> [Action item]
In the records below, please retype word for word every line from the one containing "Task: Click the Windows taskbar search box" through the final one, both included, and nothing else.
[Opening Records for this task section]
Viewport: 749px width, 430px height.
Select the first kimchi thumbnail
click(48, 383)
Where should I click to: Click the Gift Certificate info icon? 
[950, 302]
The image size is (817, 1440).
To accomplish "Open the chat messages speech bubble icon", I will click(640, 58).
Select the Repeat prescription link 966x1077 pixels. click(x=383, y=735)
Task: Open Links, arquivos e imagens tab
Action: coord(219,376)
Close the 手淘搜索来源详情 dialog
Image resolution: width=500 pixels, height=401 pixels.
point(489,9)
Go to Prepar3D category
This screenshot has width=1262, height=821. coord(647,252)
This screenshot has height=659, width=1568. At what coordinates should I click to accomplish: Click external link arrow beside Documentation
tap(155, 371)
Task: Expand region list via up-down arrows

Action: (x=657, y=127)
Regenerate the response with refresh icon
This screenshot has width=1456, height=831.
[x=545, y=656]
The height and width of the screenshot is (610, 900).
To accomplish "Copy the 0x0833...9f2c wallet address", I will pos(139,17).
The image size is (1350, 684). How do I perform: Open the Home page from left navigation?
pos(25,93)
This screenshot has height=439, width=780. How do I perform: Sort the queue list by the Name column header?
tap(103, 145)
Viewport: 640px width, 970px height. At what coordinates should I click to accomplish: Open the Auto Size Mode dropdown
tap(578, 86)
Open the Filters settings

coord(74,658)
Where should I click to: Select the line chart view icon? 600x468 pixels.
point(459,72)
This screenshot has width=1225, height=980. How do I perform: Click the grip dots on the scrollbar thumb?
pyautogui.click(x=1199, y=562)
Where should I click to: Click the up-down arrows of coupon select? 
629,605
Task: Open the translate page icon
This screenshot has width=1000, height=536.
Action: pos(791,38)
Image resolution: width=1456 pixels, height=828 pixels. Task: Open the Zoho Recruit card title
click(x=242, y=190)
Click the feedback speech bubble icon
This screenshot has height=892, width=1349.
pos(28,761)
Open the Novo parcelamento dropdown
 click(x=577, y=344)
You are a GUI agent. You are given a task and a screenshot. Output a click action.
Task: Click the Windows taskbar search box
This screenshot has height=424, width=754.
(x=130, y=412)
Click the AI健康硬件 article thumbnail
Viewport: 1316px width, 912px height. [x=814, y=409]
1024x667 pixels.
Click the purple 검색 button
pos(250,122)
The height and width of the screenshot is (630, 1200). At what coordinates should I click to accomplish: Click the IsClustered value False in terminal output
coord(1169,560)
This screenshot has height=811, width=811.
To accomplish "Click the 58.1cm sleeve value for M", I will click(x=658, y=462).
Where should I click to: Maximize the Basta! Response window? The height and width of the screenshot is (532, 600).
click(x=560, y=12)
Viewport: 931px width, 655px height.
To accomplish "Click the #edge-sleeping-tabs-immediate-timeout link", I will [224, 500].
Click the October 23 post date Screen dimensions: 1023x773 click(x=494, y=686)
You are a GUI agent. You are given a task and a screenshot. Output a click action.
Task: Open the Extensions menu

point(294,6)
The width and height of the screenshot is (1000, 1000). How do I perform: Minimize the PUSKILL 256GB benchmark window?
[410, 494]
[Closing Records for this task section]
> [Task answer]
Task: Click the Windows taskbar search box
This screenshot has height=424, width=754.
(x=130, y=412)
Click the AI健康硬件 article thumbnail
Viewport: 1316px width, 912px height. [x=814, y=409]
1024x667 pixels.
Click the purple 검색 button
pos(250,122)
The height and width of the screenshot is (630, 1200). At what coordinates should I click to accomplish: Click the IsClustered value False in terminal output
coord(1169,560)
This screenshot has height=811, width=811.
To accomplish "Click the 58.1cm sleeve value for M", I will click(x=658, y=462).
Where should I click to: Maximize the Basta! Response window? The height and width of the screenshot is (532, 600).
click(x=560, y=12)
Viewport: 931px width, 655px height.
To accomplish "Click the #edge-sleeping-tabs-immediate-timeout link", I will [224, 500].
Click the October 23 post date Screen dimensions: 1023x773 click(x=494, y=686)
You are a GUI agent. You are given a task and a screenshot. Output a click action.
Task: Open the Extensions menu

point(294,6)
The width and height of the screenshot is (1000, 1000). How do I perform: Minimize the PUSKILL 256GB benchmark window?
[410, 494]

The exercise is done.